Sie liegt wie ein Schiff auf einer kleinen grünen Insel inmitten eines Häusermeers, die Christuskirche von Berlin-Oberschöneweide. Am 6. November 1908 nach anderthalbjähriger Bauzeit in Anwesenheit der „allergnädigsten Kaiserin Auguste Victoria“ eingeweiht, gab sie den Bewohnern des rasant wachsenden Industriebezirks Oberschöneweide eine eigene geistliche Heimat. Zuvor hatten sie in die relativ weit entfernte Köpenicker St. Laurentiuskirche gehen müssen, wenn sie am Gottesdienst teilnehmen wollten. Die Einweihung des Gotteshauses, für dessen Errichtung das Kaiserhaus 300.000 Mark sowie eine prachtvoll gebundene Altarbibel beisteuerte, die 1980 gestohlen wurde, war ganz im Sinne von Auguste Victoria. Sie machte damit ihrem volkstümlichen Namen „Kirchenjuste“ alle Ehre, denn die Kaiserin ließ zahlreiche Gotteshäuser in Berlin und Brandenburg errichten, um der zunehmenden Entkirchlichung insbesondere der Arbeiterschaft entgegenzuwirken. Architekt der Christuskirche war Robert Leibnitz, der offenbar einen guten Draht zum Kaiserhaus hatte, denn Wilhelm II. beauftragte ihn auch mit der Errichtung der Erlöserkirche in Jerusalem, einem sehr prominenten Bau für deutsche Pilger in unmittelbarer Nähe der Grabeskirche. Das Besondere an der Christuskirche ist ihre außergewöhnlich gute Akustik, die sie zu DDR-Zeiten zum Objekt der Begierde des Unternehmens „Deutsche Schallplatte“ machte, die die Kirche seit Anfang der 60er Jahre als Tonstudio nutzte. In den „heiligen Hallen“ wurden zahlreiche klassische Aufnahmen für ETERNA eingespielt.

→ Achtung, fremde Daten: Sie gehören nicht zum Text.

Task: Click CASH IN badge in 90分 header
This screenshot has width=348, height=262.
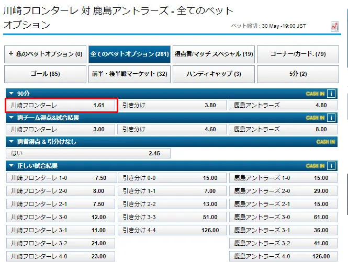Action: 315,94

Ihre gute Akustik prädestiniert sie für ein reiches Musikleben. Dazu trägt auch die Sauer-Orgel bei (im Bild), die am Tag der Einweihung der Kirche (6. November 1908) zum ersten Mal erklang. Leider ist die dekorative originale Innenausmalung der Kirche nicht erhalten, sie wurde zu DDR-Zeiten mit weißer Farbe  überstrichen. Nur im Altarraum blieb auf Bitten der Denkmalpfleger bei der Restaurierung ein kleiner Streifen der einstigen Ausmalung sichtbar

Um optimale Bedingungen dafür zu schaffen, wurden die Fenster mit Zellwolle abgedichtet, der Fußboden mit Estrich ausgegossen, an den Emporen Einbauten mit Pressspanplatten angebracht und leider auch die Originalbänke ausgebaut und entsorgt. „Die Gemeinde nutzte das Gotteshaus eigentlich nur noch Weihnachten“, erzählte uns Gemeindemitglied Bernd Böttcher, der jeden Samstag zwischen 14 und 17 Uhr dafür sorgt, dass die Kirche ihre Pforten für jedermann geöffnet hält. Auch heute noch ist das Gotteshaus bei Künstlern für Einspielungen begehrt, wie ein Harfenkonzert deutlich macht, das dort aufgenommen wurde und mit dem Besucher der offenen Kirche begrüßt werden. Und dies, obwohl die Kirche inzwischen wieder Kirche ist und von Februar 2003 bis April 2004 innen und außen umfassend saniert wurde, wobei die „artfremden“ Einbauten entfernt wurden. Sie erhielt eine neue Bestuhlung und unter den Emporen entstanden ein durch Glaswände abgetrenntes Café bzw. ein Gemeinderaum. „Die Sanierung ist immer noch nicht vollständig abgeschlossen“, so Bernd Böttcher, „demnächst werden wir damit beginnen, die mit Holz und Stoff verkleideten Emporen zu restaurieren. Dafür sind rund 50.000 Euro vonnöten, 20.000 davon wurden schon gesammelt.“ Heute macht es sich die Gemeinde selbst zunutze, dass ihre Kirche über eine exzellente Akustik verfügt. Es gibt einen sehr aktiven Verein „Kirche und Kultur in Oberschöneweide“, der dafür Sorge trägt, dass das Gotteshaus „bespielt“ wird. Auch Bernd Böttcher gehört ihm an. Und so erfahre ich sozusagen aus erster Hand, was, so Corona das zulässt, an kulturellen Highlights zu erwarten ist: Am 3. Mai zum Beispiel trifft mit dem „Manfred Kullmann Trio“ Klassik auf Jazz und am 17. Mai singt die „Randgruppencombo“ Lieder von Gerhard Gundermann. Daneben gibt es laufend Konzerte von Köpenicker Chören wie dem „Chorensemble Köpenick“ oder dem Chor „Jahresringe“. Schauen Sie doch am Samstag einfach mal herein in die offene Kirche und lassen Sie sich von ihrer opulenten „jugendstiligen“ Innenausstattung und der himmlischen Musik überraschen, die Sie dort erwarten.